South Carolina midlands


« Reply #3 on: November 30, 2010, 08:28:45 AM »

Ok, you "drained the master cylinder and the line" I wonder how you did this. Maybe by loosening the banjo on the clutch slave cylinder. There is no drain on the slave cylinder.

The fact that you are getting fluid from the bleeder means that you are pumping fluid.

I agree with the others that you have a big air bubble in the line and it is staying in the line and not being pumped down to the slave due to the limited amount of fluid being pumped by the master cylinder.

Getting a bubble out of the line can be a frustrating experience due to the small apertures in the master cylinder.

You can take the line loose at the banjo on the master cylinder and attempt to fill the line at that point.

Working the lever and pumping fluid as you describe will continue doing what you have already been doing, namely pumping more fluid out the bleeder.

When you work the lever, what you should be looking for is a bubble to appear in the reservoir and rise to the surface.

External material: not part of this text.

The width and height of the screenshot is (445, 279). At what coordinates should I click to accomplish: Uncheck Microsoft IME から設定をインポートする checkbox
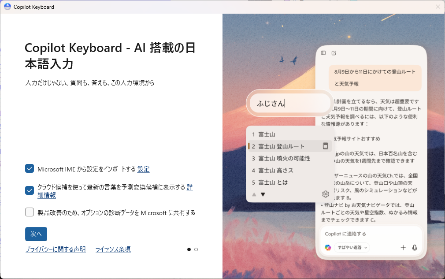[30, 169]
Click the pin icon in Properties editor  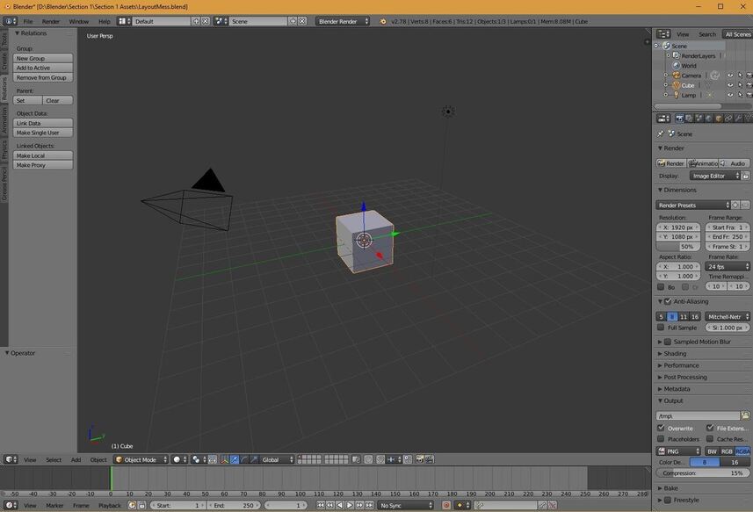661,133
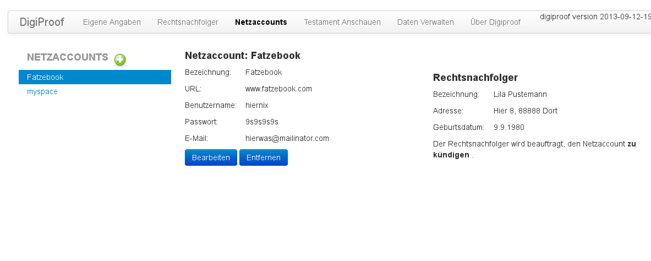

Experimenting with the way you pump, the length of the pump stroke, the speed of the release of the lever, the amount you pump will all become a factor in allowing the bubbles to rise into the reservoir bowl.

When you discover the correct combination you will be on the way to getting back the clutch.

I've never tried tying the lever down so I cannot comment on this approach, but the same applies in that you are looking for bubbles to rise to the surface in the reservoir.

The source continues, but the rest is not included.